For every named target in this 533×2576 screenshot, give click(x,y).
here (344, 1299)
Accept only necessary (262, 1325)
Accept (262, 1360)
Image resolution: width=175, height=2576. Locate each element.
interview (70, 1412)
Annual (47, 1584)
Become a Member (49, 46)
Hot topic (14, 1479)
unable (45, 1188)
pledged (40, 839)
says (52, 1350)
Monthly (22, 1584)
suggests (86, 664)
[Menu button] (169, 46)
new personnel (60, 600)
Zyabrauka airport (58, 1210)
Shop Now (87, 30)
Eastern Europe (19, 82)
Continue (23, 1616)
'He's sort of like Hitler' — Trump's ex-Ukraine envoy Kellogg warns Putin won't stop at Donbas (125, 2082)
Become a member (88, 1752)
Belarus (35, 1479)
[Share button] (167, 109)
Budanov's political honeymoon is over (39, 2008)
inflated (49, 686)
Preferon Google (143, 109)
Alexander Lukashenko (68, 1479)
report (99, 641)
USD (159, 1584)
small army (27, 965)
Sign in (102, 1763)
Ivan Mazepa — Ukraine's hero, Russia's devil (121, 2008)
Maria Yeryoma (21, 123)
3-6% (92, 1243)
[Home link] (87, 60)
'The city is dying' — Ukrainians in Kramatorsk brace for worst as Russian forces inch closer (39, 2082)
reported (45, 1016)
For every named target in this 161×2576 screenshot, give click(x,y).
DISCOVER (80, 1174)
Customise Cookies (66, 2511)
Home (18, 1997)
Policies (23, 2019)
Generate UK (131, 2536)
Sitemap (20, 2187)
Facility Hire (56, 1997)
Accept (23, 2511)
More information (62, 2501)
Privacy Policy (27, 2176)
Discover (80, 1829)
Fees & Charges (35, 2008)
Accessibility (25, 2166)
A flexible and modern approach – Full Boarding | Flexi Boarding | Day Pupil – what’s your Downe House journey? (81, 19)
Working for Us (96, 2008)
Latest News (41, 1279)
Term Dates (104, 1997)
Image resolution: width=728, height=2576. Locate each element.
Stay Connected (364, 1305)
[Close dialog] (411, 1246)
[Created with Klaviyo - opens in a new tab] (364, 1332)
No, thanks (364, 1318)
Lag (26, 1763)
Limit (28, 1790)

--------------------

Exercise brief.
Please copy the entire listing, leaving each line exactly as written.

Your solution.
For every named target in this 533×2576 screenshot, give click(x,y).
here (344, 1299)
Accept only necessary (262, 1325)
Accept (262, 1360)
Image resolution: width=175, height=2576. Locate each element.
interview (70, 1412)
Annual (47, 1584)
Become a Member (49, 46)
Hot topic (14, 1479)
unable (45, 1188)
pledged (40, 839)
says (52, 1350)
Monthly (22, 1584)
suggests (86, 664)
[Menu button] (169, 46)
new personnel (60, 600)
Zyabrauka airport (58, 1210)
Shop Now (87, 30)
Eastern Europe (19, 82)
Continue (23, 1616)
'He's sort of like Hitler' — Trump's ex-Ukraine envoy Kellogg warns Putin won't stop at Donbas (125, 2082)
Become a member (88, 1752)
Belarus (35, 1479)
[Share button] (167, 109)
Budanov's political honeymoon is over (39, 2008)
inflated (49, 686)
Preferon Google (143, 109)
Alexander Lukashenko (68, 1479)
report (99, 641)
USD (159, 1584)
small army (27, 965)
Sign in (102, 1763)
Ivan Mazepa — Ukraine's hero, Russia's devil (121, 2008)
Maria Yeryoma (21, 123)
3-6% (92, 1243)
[Home link] (87, 60)
'The city is dying' — Ukrainians in Kramatorsk brace for worst as Russian forces inch closer (39, 2082)
reported (45, 1016)
For every named target in this 161×2576 screenshot, give click(x,y).
DISCOVER (80, 1174)
Customise Cookies (66, 2511)
Home (18, 1997)
Policies (23, 2019)
Generate UK (131, 2536)
Sitemap (20, 2187)
Facility Hire (56, 1997)
Accept (23, 2511)
More information (62, 2501)
Privacy Policy (27, 2176)
Discover (80, 1829)
Fees & Charges (35, 2008)
Accessibility (25, 2166)
A flexible and modern approach – Full Boarding | Flexi Boarding | Day Pupil – what’s your Downe House journey? (81, 19)
Working for Us (96, 2008)
Latest News (41, 1279)
Term Dates (104, 1997)
Image resolution: width=728, height=2576. Locate each element.
Stay Connected (364, 1305)
[Close dialog] (411, 1246)
[Created with Klaviyo - opens in a new tab] (364, 1332)
No, thanks (364, 1318)
Lag (26, 1763)
Limit (28, 1790)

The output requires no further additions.